**Your instructions**
Reproduce every one of the following records verbatim, in the same order and with the same line breaks.

— Start Extracted entries —

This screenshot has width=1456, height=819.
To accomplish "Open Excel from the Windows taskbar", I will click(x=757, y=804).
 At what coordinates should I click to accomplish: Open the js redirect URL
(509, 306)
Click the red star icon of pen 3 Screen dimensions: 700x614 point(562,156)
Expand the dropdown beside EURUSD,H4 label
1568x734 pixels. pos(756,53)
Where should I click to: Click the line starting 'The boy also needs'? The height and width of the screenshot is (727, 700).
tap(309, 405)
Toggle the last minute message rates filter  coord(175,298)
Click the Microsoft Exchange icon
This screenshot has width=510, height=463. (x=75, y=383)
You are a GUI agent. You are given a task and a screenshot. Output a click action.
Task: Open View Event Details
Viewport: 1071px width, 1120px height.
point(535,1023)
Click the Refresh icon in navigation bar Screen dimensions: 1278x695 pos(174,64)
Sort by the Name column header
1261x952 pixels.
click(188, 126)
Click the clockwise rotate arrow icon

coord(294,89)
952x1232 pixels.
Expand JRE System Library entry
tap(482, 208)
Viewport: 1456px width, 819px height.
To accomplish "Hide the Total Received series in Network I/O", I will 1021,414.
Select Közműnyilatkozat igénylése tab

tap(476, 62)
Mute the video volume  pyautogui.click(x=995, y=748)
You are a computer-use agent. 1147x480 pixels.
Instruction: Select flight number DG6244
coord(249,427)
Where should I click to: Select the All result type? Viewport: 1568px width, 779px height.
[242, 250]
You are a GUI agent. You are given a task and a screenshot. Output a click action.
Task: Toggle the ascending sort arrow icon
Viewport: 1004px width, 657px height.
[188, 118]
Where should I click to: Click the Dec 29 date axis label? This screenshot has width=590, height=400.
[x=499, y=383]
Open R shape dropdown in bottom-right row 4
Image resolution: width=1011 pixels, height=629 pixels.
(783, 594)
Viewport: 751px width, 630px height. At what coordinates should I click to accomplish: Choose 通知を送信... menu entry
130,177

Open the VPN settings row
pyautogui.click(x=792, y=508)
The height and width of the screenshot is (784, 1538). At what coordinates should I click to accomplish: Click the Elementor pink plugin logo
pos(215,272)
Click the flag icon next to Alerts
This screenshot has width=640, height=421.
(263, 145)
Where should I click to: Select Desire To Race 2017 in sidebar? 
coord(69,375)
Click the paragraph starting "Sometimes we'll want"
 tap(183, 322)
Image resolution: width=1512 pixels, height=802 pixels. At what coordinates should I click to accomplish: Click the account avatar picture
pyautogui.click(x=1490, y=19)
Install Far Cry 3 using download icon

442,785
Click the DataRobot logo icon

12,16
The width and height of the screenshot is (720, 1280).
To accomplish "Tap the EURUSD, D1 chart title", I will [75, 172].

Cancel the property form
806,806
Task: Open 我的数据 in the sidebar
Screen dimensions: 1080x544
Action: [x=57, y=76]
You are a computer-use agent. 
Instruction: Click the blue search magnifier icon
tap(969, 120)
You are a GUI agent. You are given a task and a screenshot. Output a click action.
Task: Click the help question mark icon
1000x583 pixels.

— End Extracted entries —

**Output of the task**
This screenshot has width=1456, height=819.
To accomplish "Open Excel from the Windows taskbar", I will click(x=757, y=804).
 At what coordinates should I click to accomplish: Open the js redirect URL
(509, 306)
Click the red star icon of pen 3 Screen dimensions: 700x614 point(562,156)
Expand the dropdown beside EURUSD,H4 label
1568x734 pixels. pos(756,53)
Where should I click to: Click the line starting 'The boy also needs'? The height and width of the screenshot is (727, 700).
tap(309, 405)
Toggle the last minute message rates filter  coord(175,298)
Click the Microsoft Exchange icon
This screenshot has width=510, height=463. (x=75, y=383)
You are a GUI agent. You are given a task and a screenshot. Output a click action.
Task: Open View Event Details
Viewport: 1071px width, 1120px height.
point(535,1023)
Click the Refresh icon in navigation bar Screen dimensions: 1278x695 pos(174,64)
Sort by the Name column header
1261x952 pixels.
click(188, 126)
Click the clockwise rotate arrow icon

coord(294,89)
952x1232 pixels.
Expand JRE System Library entry
tap(482, 208)
Viewport: 1456px width, 819px height.
To accomplish "Hide the Total Received series in Network I/O", I will 1021,414.
Select Közműnyilatkozat igénylése tab

tap(476, 62)
Mute the video volume  pyautogui.click(x=995, y=748)
You are a computer-use agent. 1147x480 pixels.
Instruction: Select flight number DG6244
coord(249,427)
Where should I click to: Select the All result type? Viewport: 1568px width, 779px height.
[242, 250]
You are a GUI agent. You are given a task and a screenshot. Output a click action.
Task: Toggle the ascending sort arrow icon
Viewport: 1004px width, 657px height.
[188, 118]
Where should I click to: Click the Dec 29 date axis label? This screenshot has width=590, height=400.
[x=499, y=383]
Open R shape dropdown in bottom-right row 4
Image resolution: width=1011 pixels, height=629 pixels.
(783, 594)
Viewport: 751px width, 630px height. At what coordinates should I click to accomplish: Choose 通知を送信... menu entry
130,177

Open the VPN settings row
pyautogui.click(x=792, y=508)
The height and width of the screenshot is (784, 1538). At what coordinates should I click to accomplish: Click the Elementor pink plugin logo
pos(215,272)
Click the flag icon next to Alerts
This screenshot has width=640, height=421.
(263, 145)
Where should I click to: Select Desire To Race 2017 in sidebar? 
coord(69,375)
Click the paragraph starting "Sometimes we'll want"
 tap(183, 322)
Image resolution: width=1512 pixels, height=802 pixels. At what coordinates should I click to accomplish: Click the account avatar picture
pyautogui.click(x=1490, y=19)
Install Far Cry 3 using download icon

442,785
Click the DataRobot logo icon

12,16
The width and height of the screenshot is (720, 1280).
To accomplish "Tap the EURUSD, D1 chart title", I will [75, 172].

Cancel the property form
806,806
Task: Open 我的数据 in the sidebar
Screen dimensions: 1080x544
Action: [x=57, y=76]
You are a computer-use agent. 
Instruction: Click the blue search magnifier icon
tap(969, 120)
You are a GUI agent. You are given a task and a screenshot. Output a click action.
Task: Click the help question mark icon
1000x583 pixels.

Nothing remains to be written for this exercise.